• **Task**:
Taking the line that contains "How do I perform: Move" as the start and the last line of the data as the end, repeat exactly every line in that span, but no pictures.

• **Data to use**:
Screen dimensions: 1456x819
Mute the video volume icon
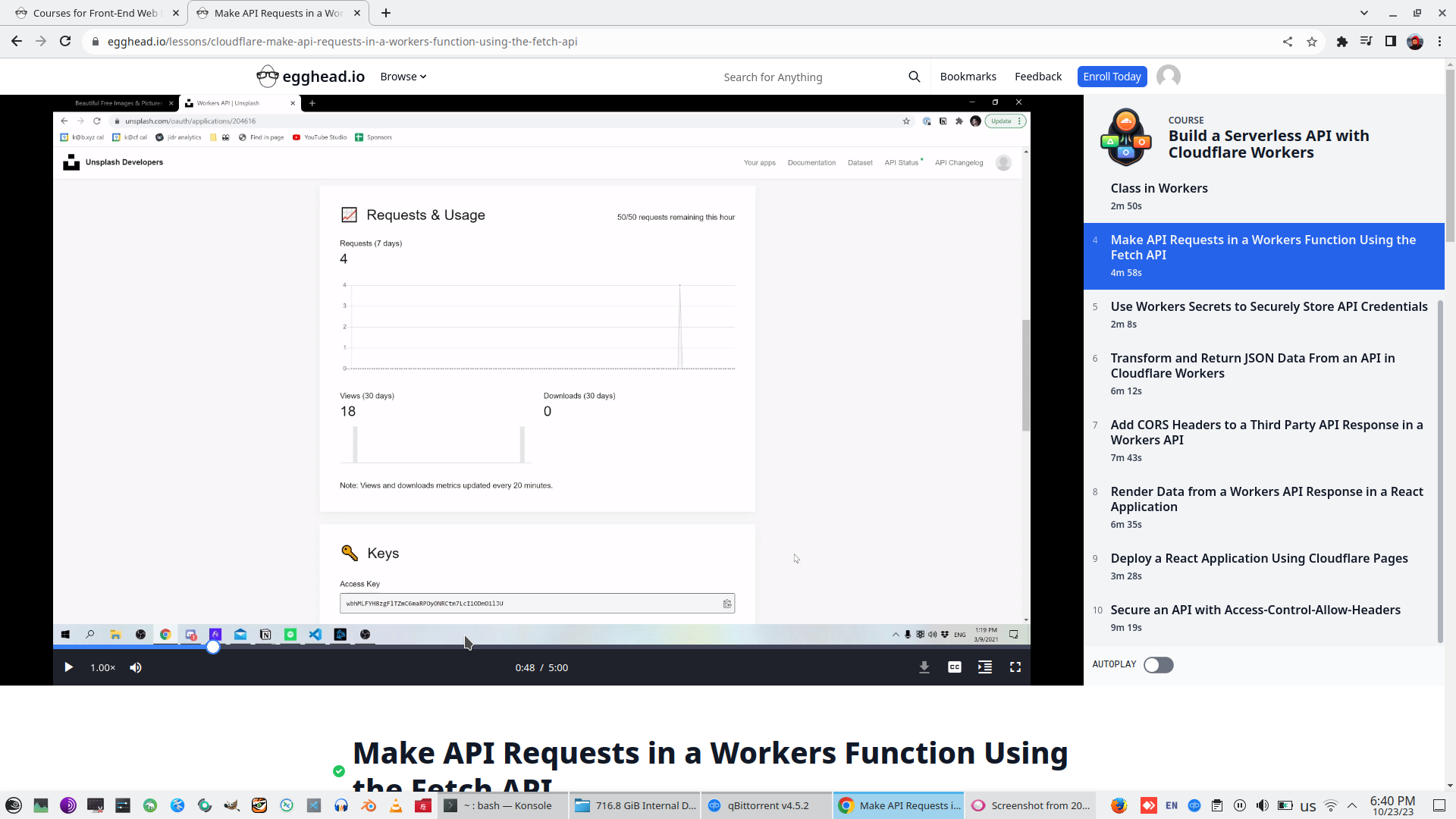click(136, 667)
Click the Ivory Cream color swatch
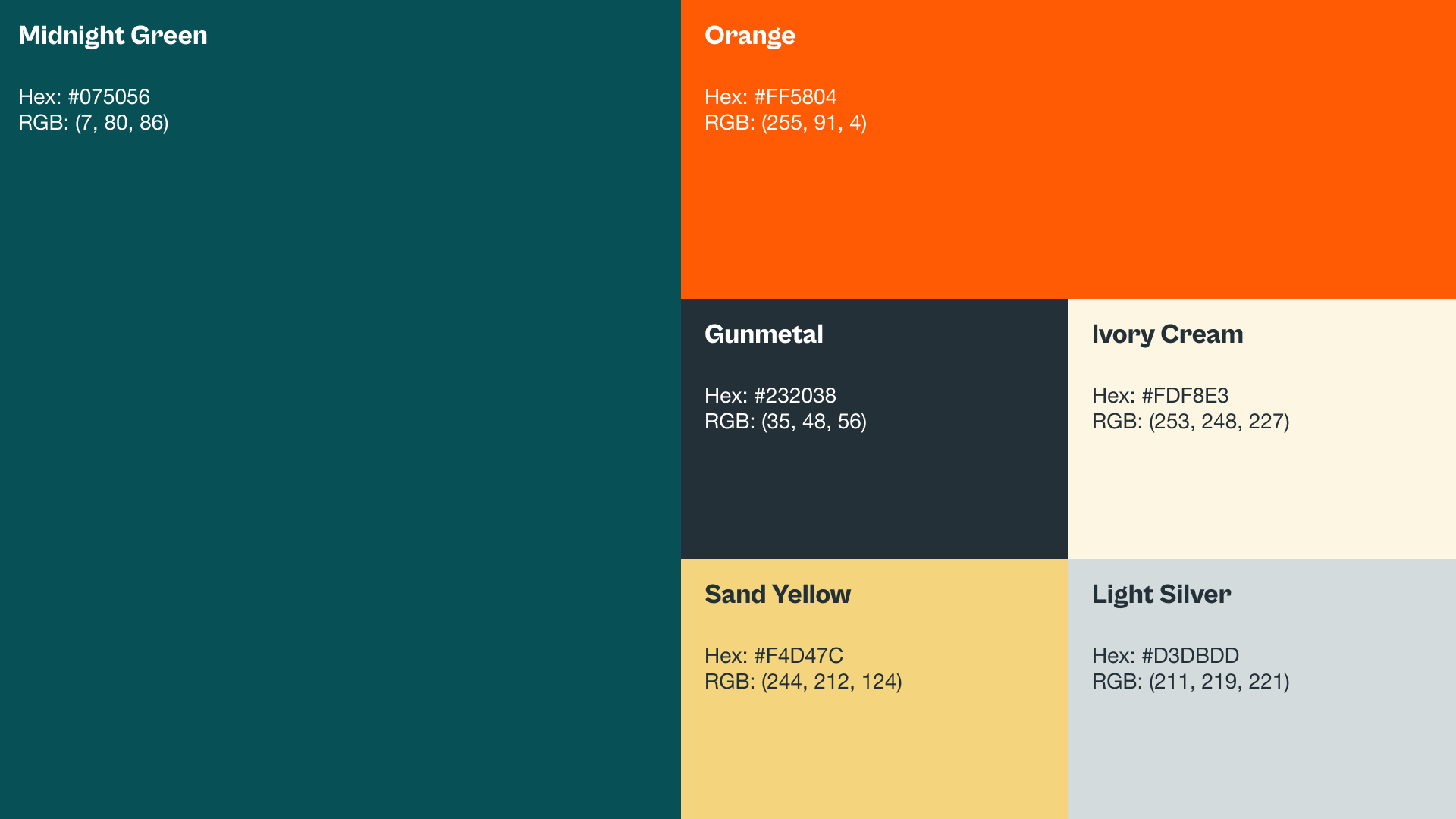 click(1262, 493)
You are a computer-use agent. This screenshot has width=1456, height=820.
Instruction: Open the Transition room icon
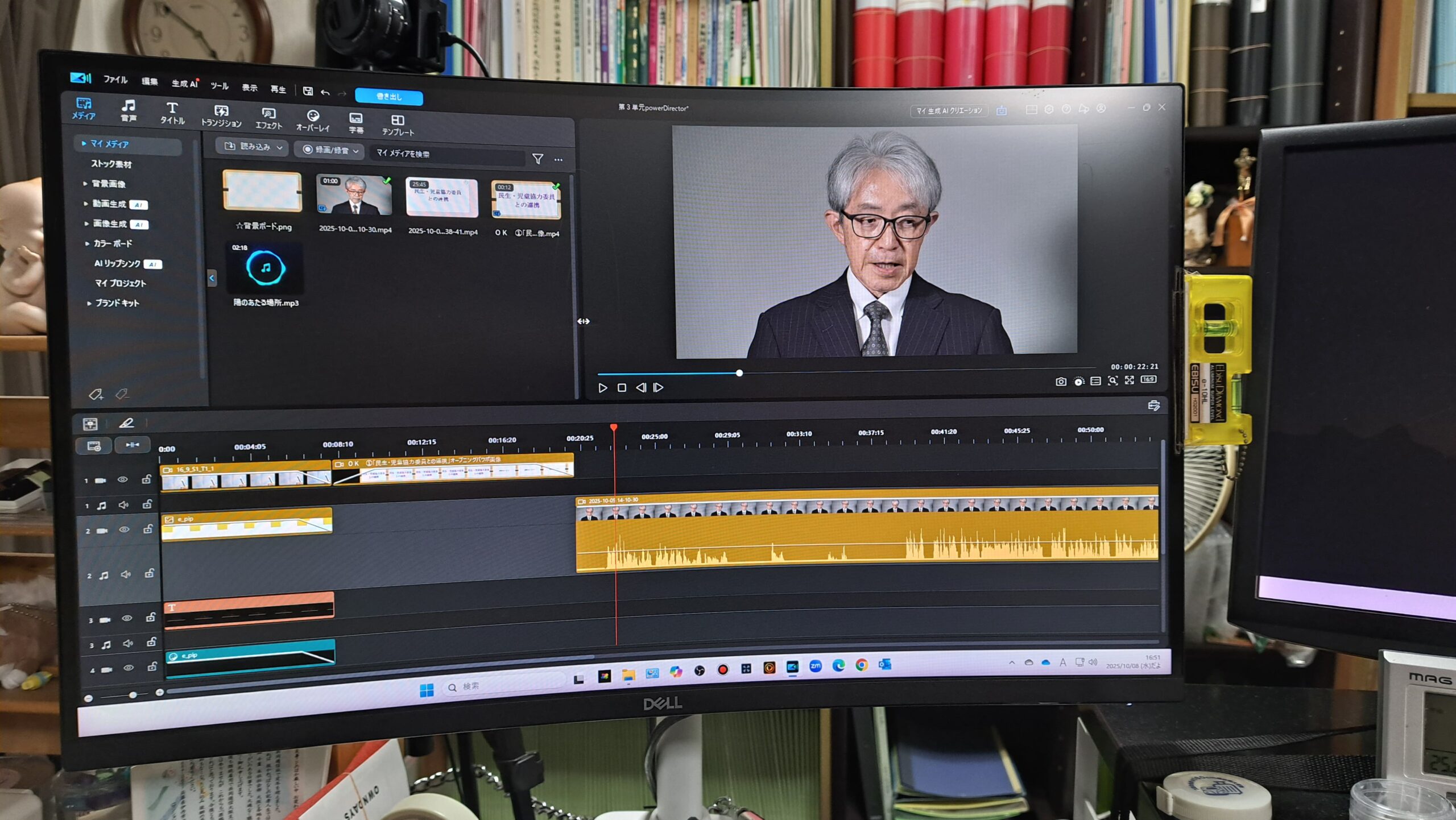coord(221,115)
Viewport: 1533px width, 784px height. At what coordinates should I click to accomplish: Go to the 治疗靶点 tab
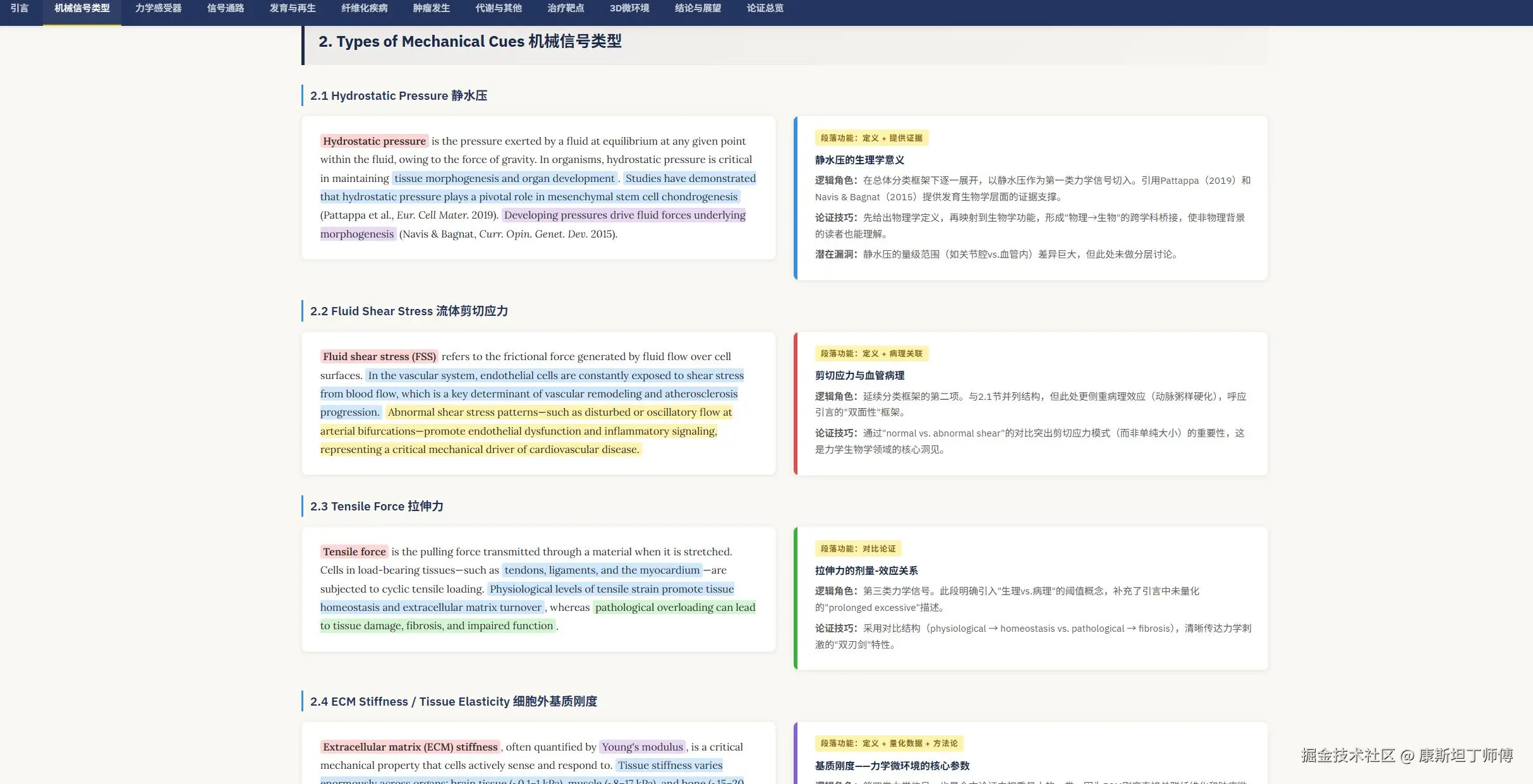(566, 8)

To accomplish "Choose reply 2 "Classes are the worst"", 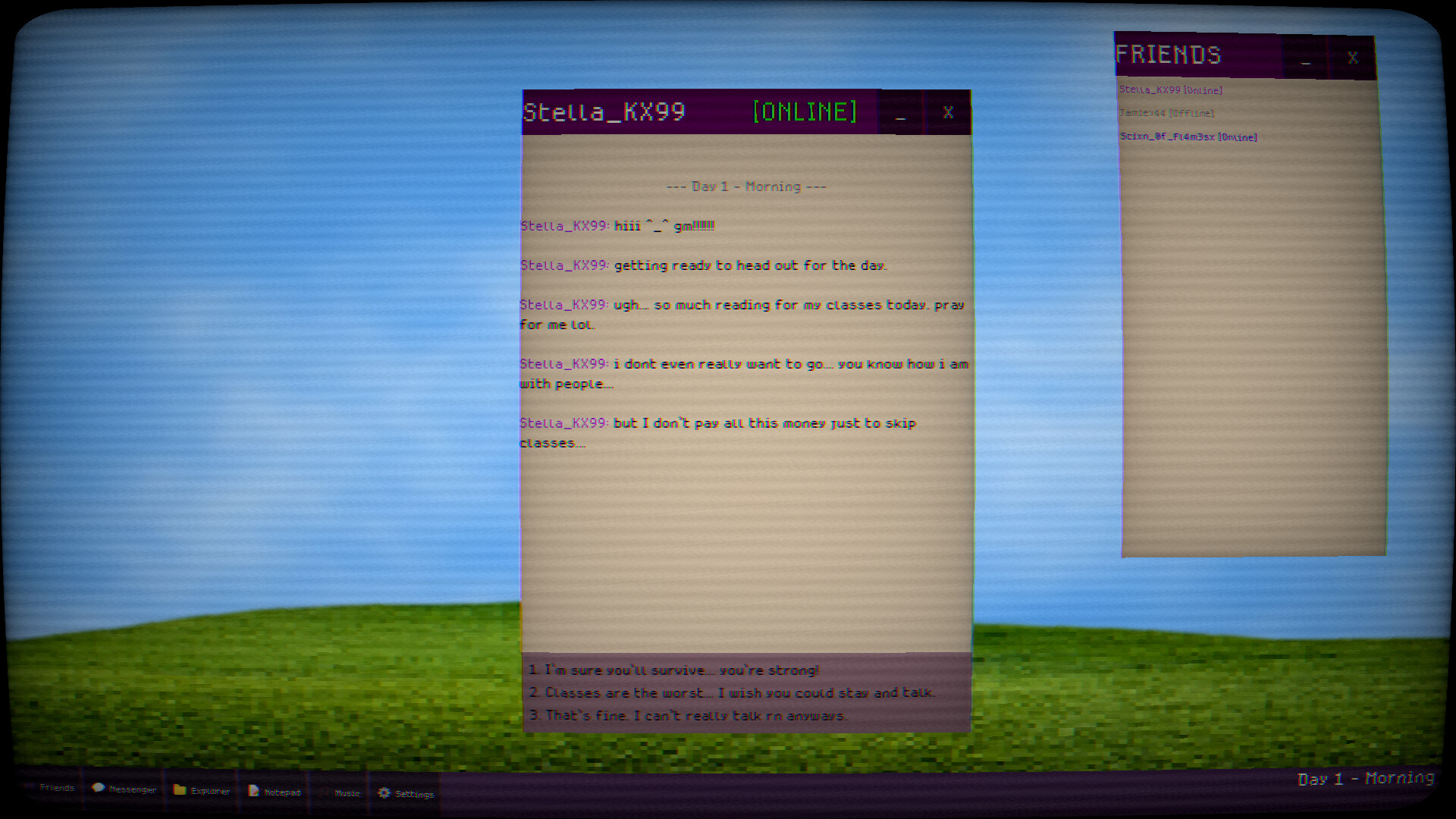I will pyautogui.click(x=732, y=693).
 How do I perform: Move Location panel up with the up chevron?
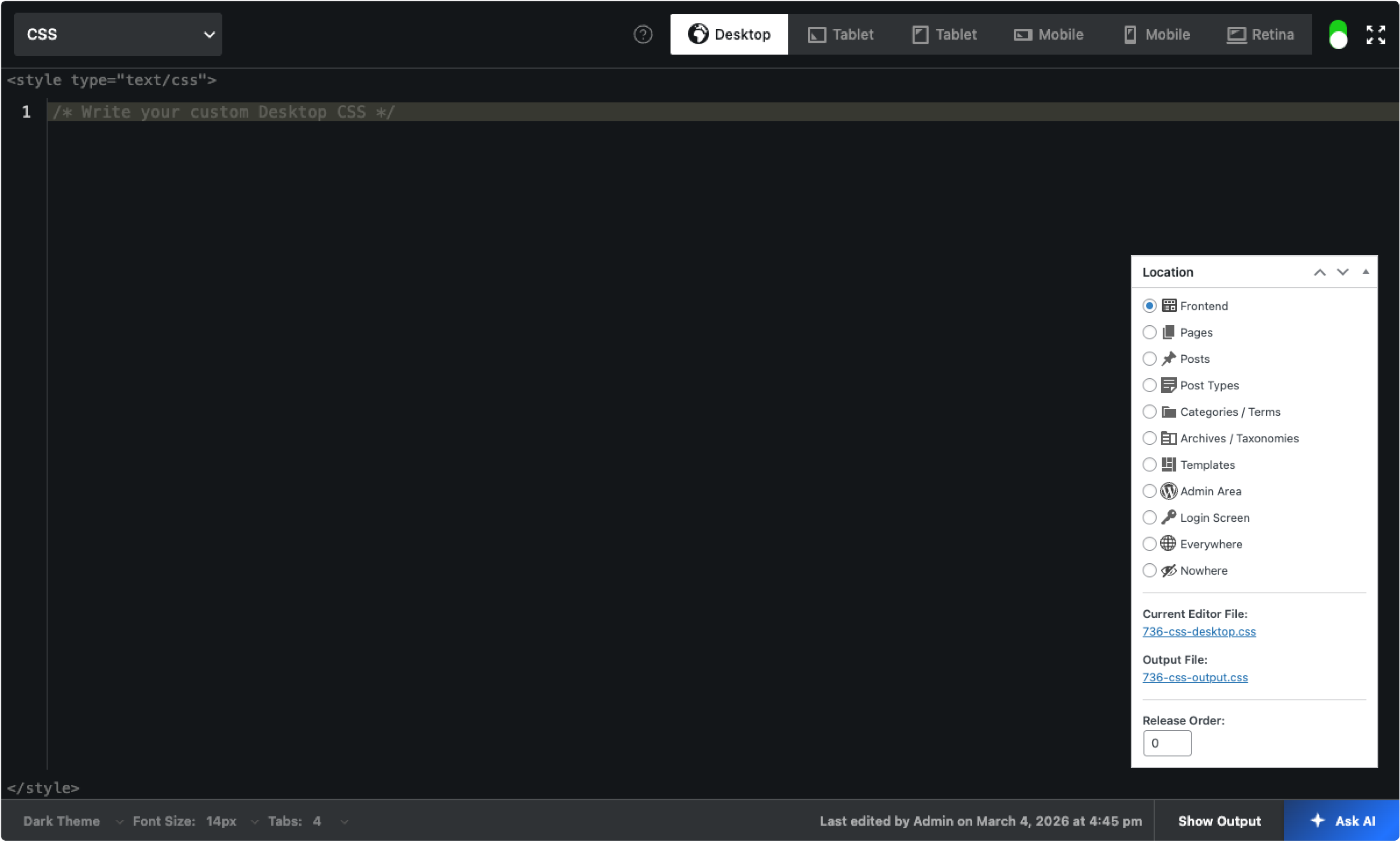(x=1320, y=272)
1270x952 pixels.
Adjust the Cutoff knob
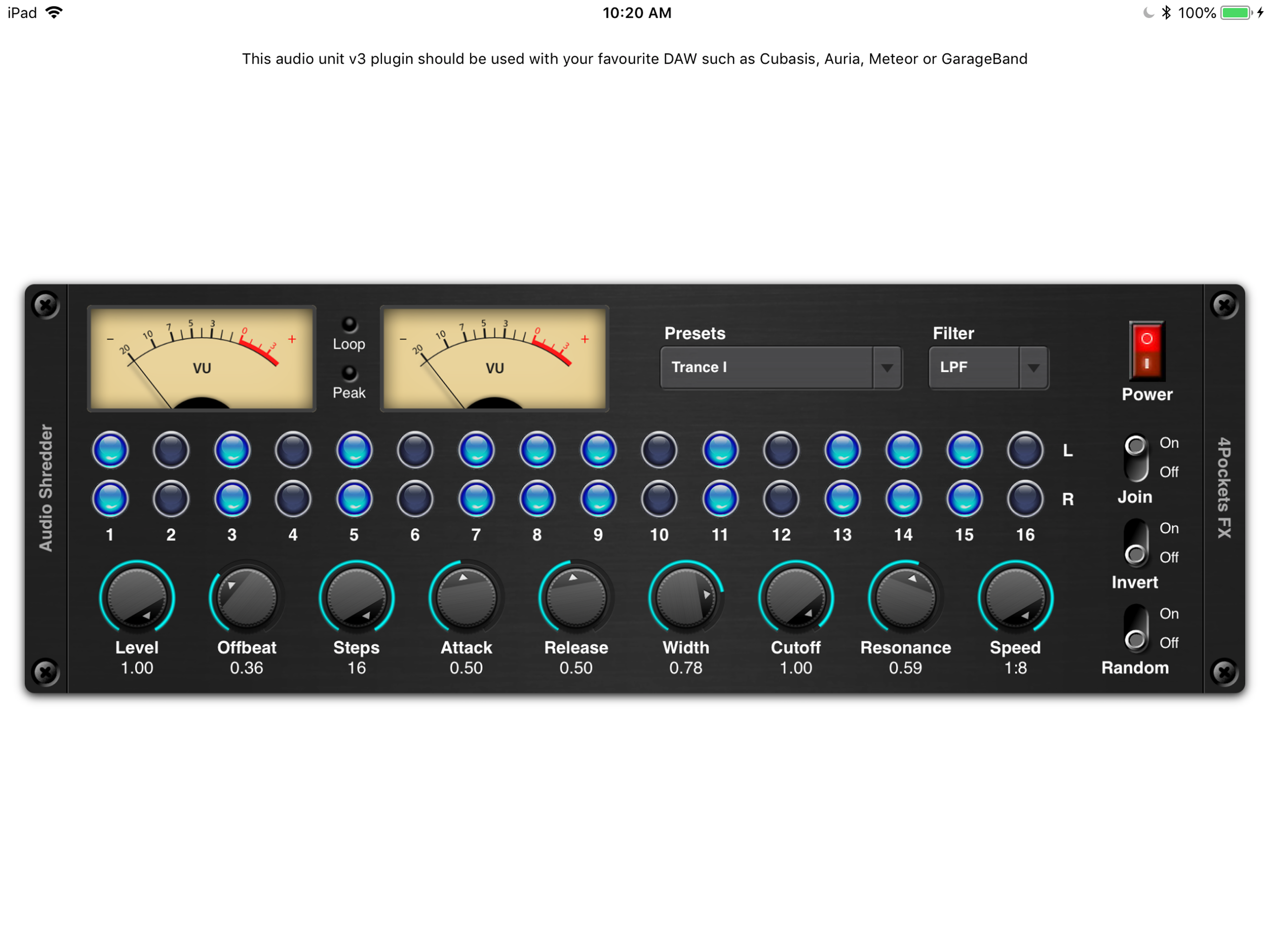click(x=795, y=597)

• **Answer to the exercise**:
 How do I perform: Move Location panel up with the up chevron?
(x=1320, y=272)
1270x952 pixels.
Adjust the Cutoff knob
click(x=795, y=597)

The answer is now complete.